▸ **Task to carry out**: Set down exactly the first line of the entries and every line after it, through the line with "Task: Click the notifications bell icon".

▸ **Source data**:
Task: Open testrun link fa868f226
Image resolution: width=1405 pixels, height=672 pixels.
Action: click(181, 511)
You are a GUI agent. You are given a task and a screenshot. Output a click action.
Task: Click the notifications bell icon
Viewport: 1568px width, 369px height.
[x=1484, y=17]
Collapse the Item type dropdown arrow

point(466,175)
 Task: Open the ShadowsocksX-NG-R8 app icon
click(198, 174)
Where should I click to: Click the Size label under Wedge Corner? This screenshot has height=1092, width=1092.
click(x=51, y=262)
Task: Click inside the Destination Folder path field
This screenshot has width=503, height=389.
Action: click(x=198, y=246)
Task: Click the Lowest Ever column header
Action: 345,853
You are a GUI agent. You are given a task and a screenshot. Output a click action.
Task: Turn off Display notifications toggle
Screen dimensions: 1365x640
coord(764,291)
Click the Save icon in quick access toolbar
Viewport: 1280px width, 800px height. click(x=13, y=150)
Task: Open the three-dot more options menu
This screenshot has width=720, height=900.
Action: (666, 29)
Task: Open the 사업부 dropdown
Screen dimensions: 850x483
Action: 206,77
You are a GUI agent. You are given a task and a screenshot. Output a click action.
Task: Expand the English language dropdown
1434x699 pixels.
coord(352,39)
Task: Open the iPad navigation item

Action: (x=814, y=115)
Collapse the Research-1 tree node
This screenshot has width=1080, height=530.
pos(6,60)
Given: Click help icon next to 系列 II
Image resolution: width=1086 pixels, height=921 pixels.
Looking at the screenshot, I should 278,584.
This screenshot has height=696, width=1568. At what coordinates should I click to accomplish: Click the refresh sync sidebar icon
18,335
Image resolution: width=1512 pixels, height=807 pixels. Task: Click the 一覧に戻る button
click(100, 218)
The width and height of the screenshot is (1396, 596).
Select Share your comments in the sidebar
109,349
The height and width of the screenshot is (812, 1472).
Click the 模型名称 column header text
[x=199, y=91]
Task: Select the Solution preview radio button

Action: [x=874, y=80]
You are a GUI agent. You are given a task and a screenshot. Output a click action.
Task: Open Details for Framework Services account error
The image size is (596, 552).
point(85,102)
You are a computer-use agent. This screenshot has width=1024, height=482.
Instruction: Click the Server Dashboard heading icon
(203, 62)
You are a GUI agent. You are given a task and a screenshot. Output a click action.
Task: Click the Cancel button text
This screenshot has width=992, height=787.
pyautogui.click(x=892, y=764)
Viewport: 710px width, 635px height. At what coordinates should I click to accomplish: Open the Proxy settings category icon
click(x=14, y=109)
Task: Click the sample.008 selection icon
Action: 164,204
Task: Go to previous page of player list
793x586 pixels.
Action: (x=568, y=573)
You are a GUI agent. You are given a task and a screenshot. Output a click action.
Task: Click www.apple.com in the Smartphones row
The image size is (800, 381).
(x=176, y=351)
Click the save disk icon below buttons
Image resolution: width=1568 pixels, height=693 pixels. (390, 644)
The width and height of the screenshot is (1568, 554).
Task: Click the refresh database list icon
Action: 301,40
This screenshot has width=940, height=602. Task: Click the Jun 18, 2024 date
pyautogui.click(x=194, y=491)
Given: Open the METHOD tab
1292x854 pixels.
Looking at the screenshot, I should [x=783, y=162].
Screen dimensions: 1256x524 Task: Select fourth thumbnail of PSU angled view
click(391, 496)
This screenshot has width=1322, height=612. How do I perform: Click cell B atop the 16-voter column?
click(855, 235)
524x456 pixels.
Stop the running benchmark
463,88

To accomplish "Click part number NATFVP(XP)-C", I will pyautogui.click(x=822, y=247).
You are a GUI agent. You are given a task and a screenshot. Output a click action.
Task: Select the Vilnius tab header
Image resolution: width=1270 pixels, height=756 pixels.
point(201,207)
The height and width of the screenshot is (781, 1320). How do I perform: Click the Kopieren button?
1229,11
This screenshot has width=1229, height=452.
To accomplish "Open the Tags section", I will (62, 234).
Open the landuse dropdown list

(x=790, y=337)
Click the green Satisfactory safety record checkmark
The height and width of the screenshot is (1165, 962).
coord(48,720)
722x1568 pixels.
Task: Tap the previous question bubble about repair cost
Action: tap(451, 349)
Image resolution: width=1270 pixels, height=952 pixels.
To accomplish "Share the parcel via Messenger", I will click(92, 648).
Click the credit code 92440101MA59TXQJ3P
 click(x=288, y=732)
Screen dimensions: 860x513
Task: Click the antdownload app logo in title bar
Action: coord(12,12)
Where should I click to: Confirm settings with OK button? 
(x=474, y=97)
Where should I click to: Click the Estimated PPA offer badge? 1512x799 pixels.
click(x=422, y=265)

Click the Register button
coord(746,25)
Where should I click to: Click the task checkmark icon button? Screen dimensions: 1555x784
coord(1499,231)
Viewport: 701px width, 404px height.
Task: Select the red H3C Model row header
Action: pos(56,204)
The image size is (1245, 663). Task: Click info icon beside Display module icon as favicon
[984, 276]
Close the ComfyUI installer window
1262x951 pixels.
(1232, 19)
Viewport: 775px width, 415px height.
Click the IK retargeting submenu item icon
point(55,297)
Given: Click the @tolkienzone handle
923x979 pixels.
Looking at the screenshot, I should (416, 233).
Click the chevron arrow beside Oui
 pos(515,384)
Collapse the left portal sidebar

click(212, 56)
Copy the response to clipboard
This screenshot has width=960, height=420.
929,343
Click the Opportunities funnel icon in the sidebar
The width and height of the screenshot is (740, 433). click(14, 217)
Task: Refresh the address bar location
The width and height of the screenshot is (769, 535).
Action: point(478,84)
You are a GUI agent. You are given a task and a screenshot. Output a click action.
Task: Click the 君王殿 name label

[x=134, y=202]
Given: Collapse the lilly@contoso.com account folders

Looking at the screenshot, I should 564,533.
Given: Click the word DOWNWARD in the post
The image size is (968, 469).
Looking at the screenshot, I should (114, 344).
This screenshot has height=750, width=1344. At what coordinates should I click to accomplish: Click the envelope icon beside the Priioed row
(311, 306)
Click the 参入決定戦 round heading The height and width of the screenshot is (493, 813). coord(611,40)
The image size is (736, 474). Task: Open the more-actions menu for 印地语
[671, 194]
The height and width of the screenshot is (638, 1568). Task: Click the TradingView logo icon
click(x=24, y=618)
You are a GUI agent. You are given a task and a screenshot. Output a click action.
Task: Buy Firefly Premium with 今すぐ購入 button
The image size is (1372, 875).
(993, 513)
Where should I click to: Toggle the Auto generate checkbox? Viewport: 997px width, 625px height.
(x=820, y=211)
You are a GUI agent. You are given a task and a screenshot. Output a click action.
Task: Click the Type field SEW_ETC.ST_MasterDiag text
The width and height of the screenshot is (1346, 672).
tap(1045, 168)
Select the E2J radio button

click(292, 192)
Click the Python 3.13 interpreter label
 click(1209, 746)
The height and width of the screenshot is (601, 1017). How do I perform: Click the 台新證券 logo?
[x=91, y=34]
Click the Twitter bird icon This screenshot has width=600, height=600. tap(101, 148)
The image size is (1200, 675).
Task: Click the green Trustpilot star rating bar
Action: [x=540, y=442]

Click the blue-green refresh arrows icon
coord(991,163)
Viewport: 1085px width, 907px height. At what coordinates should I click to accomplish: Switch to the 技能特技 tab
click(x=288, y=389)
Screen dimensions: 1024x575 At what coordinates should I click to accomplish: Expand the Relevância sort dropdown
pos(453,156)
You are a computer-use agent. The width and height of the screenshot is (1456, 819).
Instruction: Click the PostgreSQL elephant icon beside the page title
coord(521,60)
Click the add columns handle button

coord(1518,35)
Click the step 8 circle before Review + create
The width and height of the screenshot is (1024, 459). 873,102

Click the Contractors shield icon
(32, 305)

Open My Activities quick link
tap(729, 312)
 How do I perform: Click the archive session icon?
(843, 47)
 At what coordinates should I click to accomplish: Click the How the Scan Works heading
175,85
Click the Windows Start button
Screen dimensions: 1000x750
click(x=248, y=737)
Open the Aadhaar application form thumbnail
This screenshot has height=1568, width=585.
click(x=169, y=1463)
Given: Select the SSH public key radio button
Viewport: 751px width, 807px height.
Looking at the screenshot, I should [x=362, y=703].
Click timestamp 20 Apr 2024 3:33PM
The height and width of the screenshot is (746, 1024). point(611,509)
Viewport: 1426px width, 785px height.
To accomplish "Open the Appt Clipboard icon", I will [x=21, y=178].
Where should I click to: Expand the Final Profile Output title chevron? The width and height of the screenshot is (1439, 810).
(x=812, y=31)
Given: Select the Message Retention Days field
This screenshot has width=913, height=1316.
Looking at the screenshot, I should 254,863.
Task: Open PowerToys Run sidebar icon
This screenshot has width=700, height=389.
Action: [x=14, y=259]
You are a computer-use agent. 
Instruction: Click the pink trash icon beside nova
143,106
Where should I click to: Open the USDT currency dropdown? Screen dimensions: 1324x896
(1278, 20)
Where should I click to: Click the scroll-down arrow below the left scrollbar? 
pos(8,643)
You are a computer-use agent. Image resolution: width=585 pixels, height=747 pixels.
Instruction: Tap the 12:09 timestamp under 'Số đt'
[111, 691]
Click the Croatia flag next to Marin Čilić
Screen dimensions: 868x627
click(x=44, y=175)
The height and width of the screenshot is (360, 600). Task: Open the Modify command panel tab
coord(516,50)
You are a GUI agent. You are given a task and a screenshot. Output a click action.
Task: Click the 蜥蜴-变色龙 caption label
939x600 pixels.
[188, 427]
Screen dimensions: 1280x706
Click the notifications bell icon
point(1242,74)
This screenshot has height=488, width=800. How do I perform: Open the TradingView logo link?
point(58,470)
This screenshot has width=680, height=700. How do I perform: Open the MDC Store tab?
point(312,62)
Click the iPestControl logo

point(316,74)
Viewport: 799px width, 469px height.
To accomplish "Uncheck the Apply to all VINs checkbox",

▸ **Reply**:
Task: Open testrun link fa868f226
Image resolution: width=1405 pixels, height=672 pixels.
Action: click(181, 511)
You are a GUI agent. You are given a task and a screenshot. Output a click action.
Task: Click the notifications bell icon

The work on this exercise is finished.